Records contained in a dataset:
###
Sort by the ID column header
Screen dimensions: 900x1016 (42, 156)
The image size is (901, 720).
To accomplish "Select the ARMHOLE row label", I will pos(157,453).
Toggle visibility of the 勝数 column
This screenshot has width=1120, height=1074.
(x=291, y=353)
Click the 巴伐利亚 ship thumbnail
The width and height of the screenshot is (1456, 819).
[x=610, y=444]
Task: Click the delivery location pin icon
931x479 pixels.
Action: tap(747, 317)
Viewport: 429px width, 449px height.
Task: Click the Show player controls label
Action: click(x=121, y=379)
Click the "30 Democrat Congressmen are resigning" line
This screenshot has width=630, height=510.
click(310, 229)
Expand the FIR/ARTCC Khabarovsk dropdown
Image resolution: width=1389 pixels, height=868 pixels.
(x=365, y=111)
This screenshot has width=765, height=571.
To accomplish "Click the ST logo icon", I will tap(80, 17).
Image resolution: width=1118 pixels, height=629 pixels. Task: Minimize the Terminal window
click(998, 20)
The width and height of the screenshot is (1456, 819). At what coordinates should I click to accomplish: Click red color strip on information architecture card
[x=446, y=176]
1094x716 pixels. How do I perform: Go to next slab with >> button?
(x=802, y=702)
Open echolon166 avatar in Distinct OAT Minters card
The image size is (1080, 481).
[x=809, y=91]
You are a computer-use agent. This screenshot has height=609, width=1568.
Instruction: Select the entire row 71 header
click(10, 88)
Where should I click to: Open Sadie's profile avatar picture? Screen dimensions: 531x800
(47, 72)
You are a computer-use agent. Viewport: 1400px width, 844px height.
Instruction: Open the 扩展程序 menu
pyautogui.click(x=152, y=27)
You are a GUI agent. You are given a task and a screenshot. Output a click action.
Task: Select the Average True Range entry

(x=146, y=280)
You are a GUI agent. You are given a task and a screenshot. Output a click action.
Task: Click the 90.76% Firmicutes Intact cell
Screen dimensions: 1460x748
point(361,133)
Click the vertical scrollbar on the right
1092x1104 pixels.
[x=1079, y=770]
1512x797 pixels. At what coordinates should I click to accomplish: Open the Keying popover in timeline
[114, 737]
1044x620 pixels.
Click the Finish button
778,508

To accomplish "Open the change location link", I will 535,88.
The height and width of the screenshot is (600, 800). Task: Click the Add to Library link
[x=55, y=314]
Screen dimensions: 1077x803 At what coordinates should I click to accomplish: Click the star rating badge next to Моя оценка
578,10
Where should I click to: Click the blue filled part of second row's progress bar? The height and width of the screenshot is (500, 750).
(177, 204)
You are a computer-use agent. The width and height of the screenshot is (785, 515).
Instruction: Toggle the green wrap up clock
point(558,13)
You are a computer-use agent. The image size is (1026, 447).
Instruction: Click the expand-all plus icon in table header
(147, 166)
###
BRIEF: Extract the first line above and each line after it up to and including the one with "Task: Click the delivery location pin icon", please, exactly and with nothing else.

OUTPUT OF THE TASK:
Sort by the ID column header
Screen dimensions: 900x1016 (42, 156)
The image size is (901, 720).
To accomplish "Select the ARMHOLE row label", I will pos(157,453).
Toggle visibility of the 勝数 column
This screenshot has width=1120, height=1074.
(x=291, y=353)
Click the 巴伐利亚 ship thumbnail
The width and height of the screenshot is (1456, 819).
[x=610, y=444]
Task: Click the delivery location pin icon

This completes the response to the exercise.